STRUCTURAL HIERARCHY OF ALVEOLAR BONE:
Microstructure: alveolar bone may be categorized into four microstructural
components: cells, inorganic matrix, organic matrix and soluble signaling factors.
Bone cells: bone cells include Osteoblasts, Osteocytes, and Osteoclasts.
1. OSTEOBLASTS:
Osteoblasts are derived from mesenchymal lineage. Actively secreting
osteoblasts are lined up along the osseous surface as sheet of plump,
basophilic cells with large nuclei. They have well developed Golgi regions
with a dense network of rough –surfaced endoplasmic reticulum. Ctyoplasmic
extensions may traverse the osteoid layer to make contact with those of
adjacent osteocytes. Where active osteogenesis is absent, the bone surface may
be lined with flattened cells lacking a rough endoplasmic reticulum. They are
considered to be osteoprogenitor cells. They are capable of dividing into
preosteoblasts, which no longer able to divide and may evolve further into
osteoblasts.
The progression of stem cells to end stage osteoblasts may take two
roots one leading to determined osteoprogenitor cells. The determined lineage
is associated with cell condensation and may be responsible for bone
formation during embryogenesis, whereas during fracture repair an inducible
population may be susceptible to soluble inductive morphogens- polypeptides
that promote expression of distinctive cell phenotypes. The effect being dose
related.
When bone is injured as a consequence of surgical intervention and
trauma, a population of local cells restores osseous form and function through
recapitulation of embryonic events the local cells are determined
osteoprogenitor, resident in the cambial layers of the periosteum, endosteum
and dura, and inducible osteoprogenitor cells, such as pericytes that arrive at
injury locus about 3-5 days after injury via transit in developing capillary
sprouts. Pericytes also may convert to osteoblasts following interactions with
endogenous BMPs.
Further more, according to Brighton and colleagues, a population of
polymorphic mesenchymal cells may appear as early as 12 hours following

8. fracture, providing a preosteoblastic cell resource. Moreover mesenchymal
stem cells within the bone marrow contribute to the complement of cells
present within the repair blastema. These cells, which possess multilineage
potential, can convert either to cartilage – forming chondrocytes or bone
-forming osteoblasts depending on the presence of environmental cues such as
nutrients supply, specific growth factors, blood vessels and mechanical
stability. It already has been established that marrow-- derived inducible
osteoprogenitor cells undergo osteoblastic differentiation in response to BMPs
and other naturally occurring growth factors.

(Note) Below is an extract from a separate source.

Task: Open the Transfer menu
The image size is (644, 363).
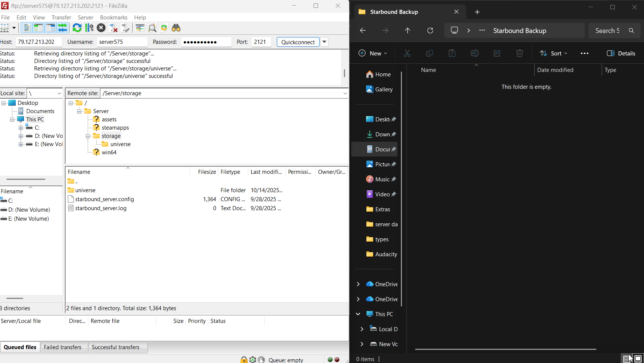Action: [61, 18]
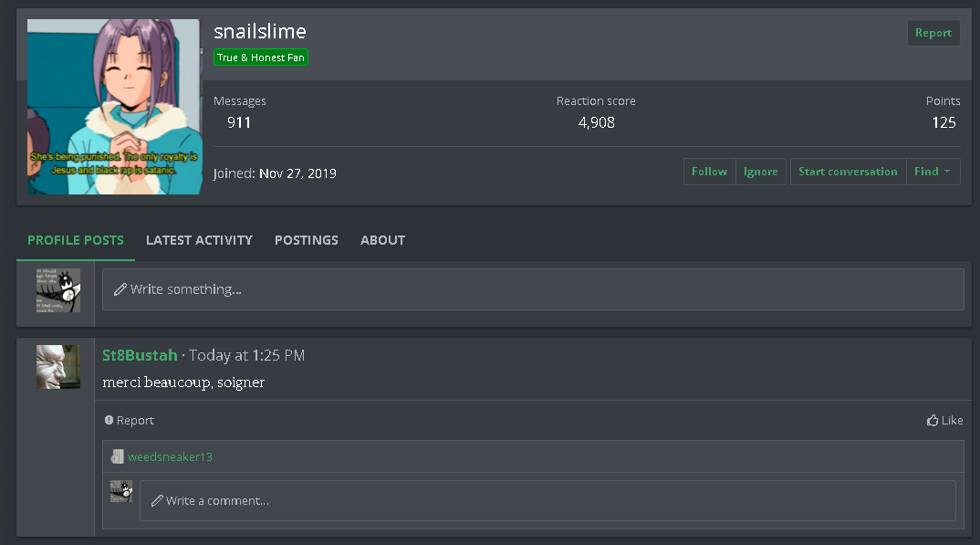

The osteoblasts secrete soluble signaling factors eg, BMPs, TGF-β,
insulin like growth factor I and II, interleukin-1 and platelet derived growth
factors and osteoid. For remodeling the osteoid produced is produced at the
rate of 2-3µm/ day at a thickness of 20 µm. the osteiod mineralizes at the rate
of 1-2µm/day.
2. OSTEOCYTES:
Osteocytes are derived from osteoblasts and are capable of resorbing
and forming bone. Osteocytes have reduced cytoplasm and cellular organelles
when compared to osteoblasts. Their Ctyoplasmic processes radiate from the
cell body though numerous canaliculi to connect with cells in adjacent
lacunae. Osteocytes respond to changing hormonal levels. They are able to
resorb bone lacunar walls (osteocytic osteolysis) and to deposit new bone.

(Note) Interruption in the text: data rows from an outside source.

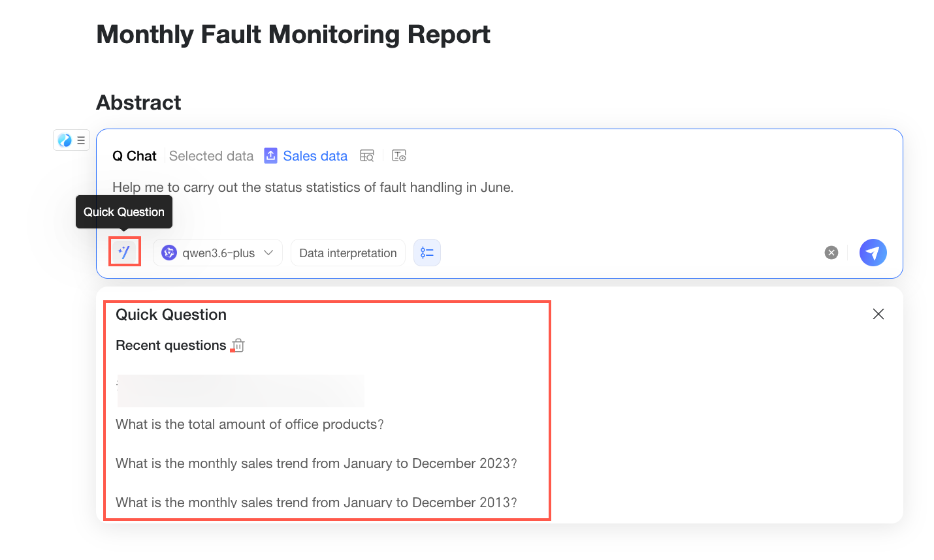Close the Quick Question panel
Viewport: 934px width, 560px height.
click(878, 314)
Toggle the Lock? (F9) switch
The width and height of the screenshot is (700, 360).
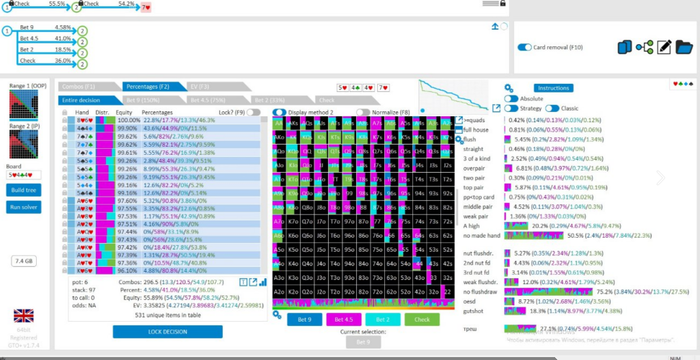254,113
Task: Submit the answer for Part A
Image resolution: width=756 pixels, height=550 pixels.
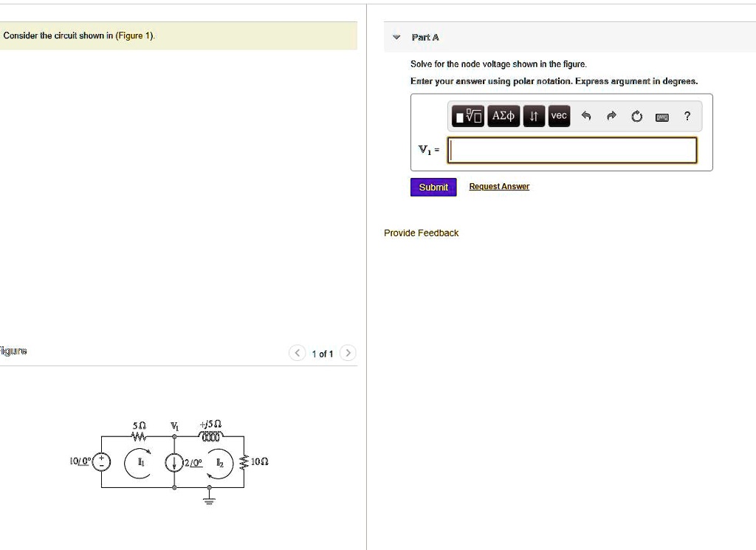Action: tap(433, 187)
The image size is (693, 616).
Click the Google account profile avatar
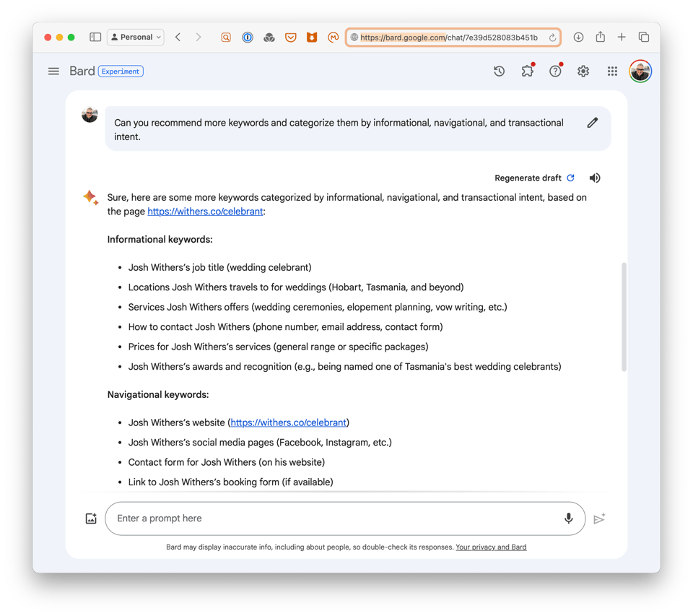tap(640, 71)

Osteocytes are relatively inactive cells, yet their subdued metabolic
activity is crucial to bone viability and sustain homeostasis (maintenance of
constant internal conditions within the body). All the three cells of bone play
important role in calcium regulation, homeostasis, remodeling and repair.
Their life span is for many years, perhaps even decades.
3. OSTEOCLASTS:
Osteoblasts are multinucleated cells in depressions of bone surface.
They are the main cells capable of bone resorption. The surface facing bone is
highly convoluted forming a “ruffled border.” The cytoplasm of osteoclasts
contains numerous vesicles, lysosomes, and mitochondria, but little
endoplasmic reticulum. The size and concentration of vesicles increase in
proximity to the ruffled border, which is the zone where active bone resorption
takes place. Free apatite crystallites and frayed collagen fibrils are found
between the Ctyoplasmic extensions of these cells. The periphery of the
ruffled border, by contrast, closely contacts the bone surface and seals the
resorptive, ruffled border zone. This region is referred to as the clear zone
because the adjacent cytoplasm lacks organelles and particulate elements. The
cavities formed after resorptions are called Howship lacunae.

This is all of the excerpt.